-- begin Stored rows --

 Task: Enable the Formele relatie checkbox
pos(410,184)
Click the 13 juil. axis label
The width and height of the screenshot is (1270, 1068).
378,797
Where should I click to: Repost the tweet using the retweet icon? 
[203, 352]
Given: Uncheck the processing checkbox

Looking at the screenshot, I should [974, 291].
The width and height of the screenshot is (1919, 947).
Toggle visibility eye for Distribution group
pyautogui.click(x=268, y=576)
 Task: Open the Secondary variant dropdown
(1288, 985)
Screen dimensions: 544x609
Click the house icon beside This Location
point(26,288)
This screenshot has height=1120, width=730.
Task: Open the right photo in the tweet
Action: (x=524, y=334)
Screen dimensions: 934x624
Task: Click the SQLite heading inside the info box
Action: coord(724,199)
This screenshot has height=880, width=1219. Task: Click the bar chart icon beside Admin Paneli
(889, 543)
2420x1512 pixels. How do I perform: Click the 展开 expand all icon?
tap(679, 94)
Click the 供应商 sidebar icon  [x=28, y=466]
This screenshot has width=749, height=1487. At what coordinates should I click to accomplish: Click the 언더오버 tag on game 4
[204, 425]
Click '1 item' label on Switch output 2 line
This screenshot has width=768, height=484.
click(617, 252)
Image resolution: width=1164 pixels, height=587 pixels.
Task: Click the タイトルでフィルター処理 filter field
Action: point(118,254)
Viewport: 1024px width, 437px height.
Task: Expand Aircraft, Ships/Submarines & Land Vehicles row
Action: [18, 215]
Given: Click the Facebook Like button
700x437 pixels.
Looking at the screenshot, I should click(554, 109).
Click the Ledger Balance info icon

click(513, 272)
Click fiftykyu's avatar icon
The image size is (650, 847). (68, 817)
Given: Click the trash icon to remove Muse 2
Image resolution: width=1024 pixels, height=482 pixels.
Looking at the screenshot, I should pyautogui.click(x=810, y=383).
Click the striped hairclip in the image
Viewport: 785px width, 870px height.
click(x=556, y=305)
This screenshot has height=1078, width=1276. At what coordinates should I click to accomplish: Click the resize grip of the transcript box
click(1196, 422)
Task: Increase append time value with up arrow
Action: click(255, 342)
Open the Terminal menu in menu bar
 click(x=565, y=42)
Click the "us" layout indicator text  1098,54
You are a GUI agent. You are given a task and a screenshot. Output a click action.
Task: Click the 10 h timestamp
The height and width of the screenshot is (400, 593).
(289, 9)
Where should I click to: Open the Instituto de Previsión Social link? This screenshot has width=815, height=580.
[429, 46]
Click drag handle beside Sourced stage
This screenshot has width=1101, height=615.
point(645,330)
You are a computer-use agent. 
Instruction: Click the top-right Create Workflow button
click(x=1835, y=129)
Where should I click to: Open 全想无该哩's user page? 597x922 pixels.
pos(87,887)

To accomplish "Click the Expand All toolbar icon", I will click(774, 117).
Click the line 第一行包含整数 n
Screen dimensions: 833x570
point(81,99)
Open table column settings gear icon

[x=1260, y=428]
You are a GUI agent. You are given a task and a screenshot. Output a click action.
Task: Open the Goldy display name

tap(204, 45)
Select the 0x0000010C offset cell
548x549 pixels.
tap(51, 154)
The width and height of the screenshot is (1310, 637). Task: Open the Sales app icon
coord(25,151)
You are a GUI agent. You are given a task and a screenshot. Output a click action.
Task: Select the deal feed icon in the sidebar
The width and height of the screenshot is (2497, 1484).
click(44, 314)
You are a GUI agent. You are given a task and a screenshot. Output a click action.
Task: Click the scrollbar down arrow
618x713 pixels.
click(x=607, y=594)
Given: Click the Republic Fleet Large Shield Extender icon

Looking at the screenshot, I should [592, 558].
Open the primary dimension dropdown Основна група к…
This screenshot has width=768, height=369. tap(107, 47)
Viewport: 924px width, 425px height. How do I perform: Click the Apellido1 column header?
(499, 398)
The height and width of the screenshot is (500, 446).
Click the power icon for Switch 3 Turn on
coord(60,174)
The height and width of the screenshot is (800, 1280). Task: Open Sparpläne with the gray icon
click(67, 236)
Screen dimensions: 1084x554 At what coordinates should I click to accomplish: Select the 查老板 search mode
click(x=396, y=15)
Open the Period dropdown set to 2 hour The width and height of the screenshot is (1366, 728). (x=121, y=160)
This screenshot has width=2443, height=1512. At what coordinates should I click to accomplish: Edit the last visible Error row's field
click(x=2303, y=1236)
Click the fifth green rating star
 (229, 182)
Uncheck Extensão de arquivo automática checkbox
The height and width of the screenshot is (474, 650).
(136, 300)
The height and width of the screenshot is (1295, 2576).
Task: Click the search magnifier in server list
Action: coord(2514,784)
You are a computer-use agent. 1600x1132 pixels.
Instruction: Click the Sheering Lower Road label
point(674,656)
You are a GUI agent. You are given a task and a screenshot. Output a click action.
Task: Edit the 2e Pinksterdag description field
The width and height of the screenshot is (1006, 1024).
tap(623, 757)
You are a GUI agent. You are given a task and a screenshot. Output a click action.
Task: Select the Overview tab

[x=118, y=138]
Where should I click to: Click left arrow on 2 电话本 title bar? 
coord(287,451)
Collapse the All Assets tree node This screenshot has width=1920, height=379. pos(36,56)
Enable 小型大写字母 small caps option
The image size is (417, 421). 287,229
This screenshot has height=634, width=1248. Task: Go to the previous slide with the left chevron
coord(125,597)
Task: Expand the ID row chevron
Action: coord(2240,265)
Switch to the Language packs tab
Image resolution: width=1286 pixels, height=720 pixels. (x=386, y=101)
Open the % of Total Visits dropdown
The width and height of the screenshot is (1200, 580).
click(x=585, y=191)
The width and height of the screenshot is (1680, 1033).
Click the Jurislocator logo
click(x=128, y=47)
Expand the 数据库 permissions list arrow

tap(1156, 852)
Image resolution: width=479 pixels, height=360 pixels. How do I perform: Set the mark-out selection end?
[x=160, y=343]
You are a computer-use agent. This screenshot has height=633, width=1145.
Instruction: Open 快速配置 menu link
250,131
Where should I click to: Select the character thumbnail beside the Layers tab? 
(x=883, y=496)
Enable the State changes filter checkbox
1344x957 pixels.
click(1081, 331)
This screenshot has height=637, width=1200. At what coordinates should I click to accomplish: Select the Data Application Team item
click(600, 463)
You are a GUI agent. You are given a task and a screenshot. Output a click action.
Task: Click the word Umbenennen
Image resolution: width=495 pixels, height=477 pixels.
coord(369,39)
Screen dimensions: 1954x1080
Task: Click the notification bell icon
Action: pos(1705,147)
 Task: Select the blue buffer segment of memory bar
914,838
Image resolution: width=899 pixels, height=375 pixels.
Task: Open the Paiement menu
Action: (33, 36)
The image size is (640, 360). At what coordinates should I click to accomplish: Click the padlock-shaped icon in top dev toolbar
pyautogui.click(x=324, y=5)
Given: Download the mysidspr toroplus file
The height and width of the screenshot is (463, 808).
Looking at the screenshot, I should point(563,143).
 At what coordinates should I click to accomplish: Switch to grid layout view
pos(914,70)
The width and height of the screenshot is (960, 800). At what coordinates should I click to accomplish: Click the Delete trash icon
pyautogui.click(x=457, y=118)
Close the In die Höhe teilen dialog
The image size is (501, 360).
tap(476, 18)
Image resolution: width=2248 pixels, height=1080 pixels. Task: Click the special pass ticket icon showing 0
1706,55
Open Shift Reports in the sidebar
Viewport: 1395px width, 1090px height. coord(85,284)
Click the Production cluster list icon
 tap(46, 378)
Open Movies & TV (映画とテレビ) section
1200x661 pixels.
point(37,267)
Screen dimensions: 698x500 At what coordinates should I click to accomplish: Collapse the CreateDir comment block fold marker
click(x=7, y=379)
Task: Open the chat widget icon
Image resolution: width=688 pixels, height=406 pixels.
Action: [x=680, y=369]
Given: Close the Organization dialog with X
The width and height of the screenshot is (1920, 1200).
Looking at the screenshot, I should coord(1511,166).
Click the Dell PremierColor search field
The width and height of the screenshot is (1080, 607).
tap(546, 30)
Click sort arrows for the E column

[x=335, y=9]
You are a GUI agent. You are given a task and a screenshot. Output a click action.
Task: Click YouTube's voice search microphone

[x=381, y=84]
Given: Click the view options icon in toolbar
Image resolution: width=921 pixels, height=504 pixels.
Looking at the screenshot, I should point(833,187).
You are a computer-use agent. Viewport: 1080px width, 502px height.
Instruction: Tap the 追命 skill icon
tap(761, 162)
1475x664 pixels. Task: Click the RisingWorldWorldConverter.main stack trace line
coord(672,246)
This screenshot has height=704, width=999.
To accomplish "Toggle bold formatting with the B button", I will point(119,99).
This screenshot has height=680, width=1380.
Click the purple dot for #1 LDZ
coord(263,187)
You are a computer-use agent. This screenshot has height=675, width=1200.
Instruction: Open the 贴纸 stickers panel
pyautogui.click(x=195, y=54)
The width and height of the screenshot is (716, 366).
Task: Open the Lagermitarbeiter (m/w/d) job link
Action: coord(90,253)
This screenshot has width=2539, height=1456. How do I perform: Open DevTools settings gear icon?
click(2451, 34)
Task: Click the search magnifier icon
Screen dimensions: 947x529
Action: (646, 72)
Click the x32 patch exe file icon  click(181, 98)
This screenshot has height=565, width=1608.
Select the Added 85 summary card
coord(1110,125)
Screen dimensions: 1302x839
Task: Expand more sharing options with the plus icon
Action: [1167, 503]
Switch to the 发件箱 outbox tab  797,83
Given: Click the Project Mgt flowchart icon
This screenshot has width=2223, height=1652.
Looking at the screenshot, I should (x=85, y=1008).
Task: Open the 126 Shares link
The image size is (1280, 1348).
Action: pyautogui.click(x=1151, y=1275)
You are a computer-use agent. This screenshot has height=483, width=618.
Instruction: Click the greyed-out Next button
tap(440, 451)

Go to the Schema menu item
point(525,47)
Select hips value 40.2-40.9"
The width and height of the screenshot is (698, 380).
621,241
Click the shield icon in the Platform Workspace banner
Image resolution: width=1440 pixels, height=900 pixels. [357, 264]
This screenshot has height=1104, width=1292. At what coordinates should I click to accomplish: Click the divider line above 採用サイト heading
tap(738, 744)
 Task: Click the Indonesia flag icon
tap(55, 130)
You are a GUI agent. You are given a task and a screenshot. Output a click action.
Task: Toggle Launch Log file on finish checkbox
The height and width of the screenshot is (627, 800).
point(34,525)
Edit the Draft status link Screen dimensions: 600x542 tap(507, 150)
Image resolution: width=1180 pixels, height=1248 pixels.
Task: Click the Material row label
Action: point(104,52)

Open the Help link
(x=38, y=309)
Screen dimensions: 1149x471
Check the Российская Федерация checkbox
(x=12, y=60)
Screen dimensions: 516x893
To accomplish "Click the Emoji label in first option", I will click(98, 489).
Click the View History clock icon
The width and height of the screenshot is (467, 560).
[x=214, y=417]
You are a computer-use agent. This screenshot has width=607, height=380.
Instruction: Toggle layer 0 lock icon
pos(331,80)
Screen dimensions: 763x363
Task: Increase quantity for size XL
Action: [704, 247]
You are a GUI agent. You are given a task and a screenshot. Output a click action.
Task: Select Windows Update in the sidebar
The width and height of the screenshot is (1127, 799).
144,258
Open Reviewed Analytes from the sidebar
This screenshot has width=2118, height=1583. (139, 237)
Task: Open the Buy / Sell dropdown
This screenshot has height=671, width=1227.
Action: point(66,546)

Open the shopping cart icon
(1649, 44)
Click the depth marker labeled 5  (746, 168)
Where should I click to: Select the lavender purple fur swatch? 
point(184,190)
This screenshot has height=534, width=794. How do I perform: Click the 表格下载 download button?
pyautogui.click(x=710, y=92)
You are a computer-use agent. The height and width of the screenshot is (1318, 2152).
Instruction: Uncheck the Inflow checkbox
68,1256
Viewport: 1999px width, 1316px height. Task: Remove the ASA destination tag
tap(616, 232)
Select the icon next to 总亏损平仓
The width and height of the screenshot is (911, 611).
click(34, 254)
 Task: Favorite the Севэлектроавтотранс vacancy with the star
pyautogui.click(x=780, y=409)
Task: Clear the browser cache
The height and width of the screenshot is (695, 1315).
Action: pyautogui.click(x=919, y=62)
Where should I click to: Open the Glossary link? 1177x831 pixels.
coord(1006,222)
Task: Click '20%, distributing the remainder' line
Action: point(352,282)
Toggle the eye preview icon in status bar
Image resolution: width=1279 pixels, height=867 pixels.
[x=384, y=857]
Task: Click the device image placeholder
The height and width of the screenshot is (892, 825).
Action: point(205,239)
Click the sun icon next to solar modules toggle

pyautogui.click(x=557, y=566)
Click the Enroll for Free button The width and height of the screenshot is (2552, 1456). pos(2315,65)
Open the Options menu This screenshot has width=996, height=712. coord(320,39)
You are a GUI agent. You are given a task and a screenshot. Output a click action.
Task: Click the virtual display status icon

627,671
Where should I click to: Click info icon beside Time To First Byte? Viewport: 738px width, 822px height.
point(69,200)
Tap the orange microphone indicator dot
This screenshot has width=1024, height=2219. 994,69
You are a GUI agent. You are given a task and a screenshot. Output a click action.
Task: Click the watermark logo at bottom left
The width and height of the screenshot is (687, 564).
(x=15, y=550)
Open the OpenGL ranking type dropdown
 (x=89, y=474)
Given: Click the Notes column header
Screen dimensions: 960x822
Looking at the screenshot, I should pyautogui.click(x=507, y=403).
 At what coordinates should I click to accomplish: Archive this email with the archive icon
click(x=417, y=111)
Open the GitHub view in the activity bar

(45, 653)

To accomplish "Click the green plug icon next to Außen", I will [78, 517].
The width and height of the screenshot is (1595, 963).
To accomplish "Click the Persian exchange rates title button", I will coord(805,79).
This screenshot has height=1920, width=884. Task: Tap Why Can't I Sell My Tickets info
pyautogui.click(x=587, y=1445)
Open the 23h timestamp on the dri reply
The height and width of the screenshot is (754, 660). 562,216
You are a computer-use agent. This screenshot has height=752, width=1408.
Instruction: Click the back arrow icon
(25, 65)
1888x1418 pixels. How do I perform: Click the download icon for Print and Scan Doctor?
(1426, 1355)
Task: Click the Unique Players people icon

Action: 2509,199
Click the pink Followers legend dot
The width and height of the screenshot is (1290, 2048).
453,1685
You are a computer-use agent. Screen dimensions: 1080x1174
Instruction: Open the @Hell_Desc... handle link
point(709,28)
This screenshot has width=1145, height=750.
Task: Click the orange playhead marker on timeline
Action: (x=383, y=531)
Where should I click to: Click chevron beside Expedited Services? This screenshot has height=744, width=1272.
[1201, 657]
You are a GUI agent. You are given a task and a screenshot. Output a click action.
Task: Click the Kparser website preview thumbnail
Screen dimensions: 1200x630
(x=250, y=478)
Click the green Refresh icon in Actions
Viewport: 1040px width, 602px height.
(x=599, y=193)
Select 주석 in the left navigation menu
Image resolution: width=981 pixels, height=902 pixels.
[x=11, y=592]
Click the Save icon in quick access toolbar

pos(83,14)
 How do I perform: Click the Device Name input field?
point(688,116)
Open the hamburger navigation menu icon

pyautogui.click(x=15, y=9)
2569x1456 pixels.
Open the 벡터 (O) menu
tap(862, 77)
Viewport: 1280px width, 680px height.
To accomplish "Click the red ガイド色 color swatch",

-- end Stored rows --

— Work to complete —
Write out the listing from its first line through the line that contains "(1288, 985)", including both of those lines and reproducing each line character for character.

— Result below —
 Task: Enable the Formele relatie checkbox
pos(410,184)
Click the 13 juil. axis label
The width and height of the screenshot is (1270, 1068).
378,797
Where should I click to: Repost the tweet using the retweet icon? 
[203, 352]
Given: Uncheck the processing checkbox

Looking at the screenshot, I should [974, 291].
The width and height of the screenshot is (1919, 947).
Toggle visibility eye for Distribution group
pyautogui.click(x=268, y=576)
 Task: Open the Secondary variant dropdown
(1288, 985)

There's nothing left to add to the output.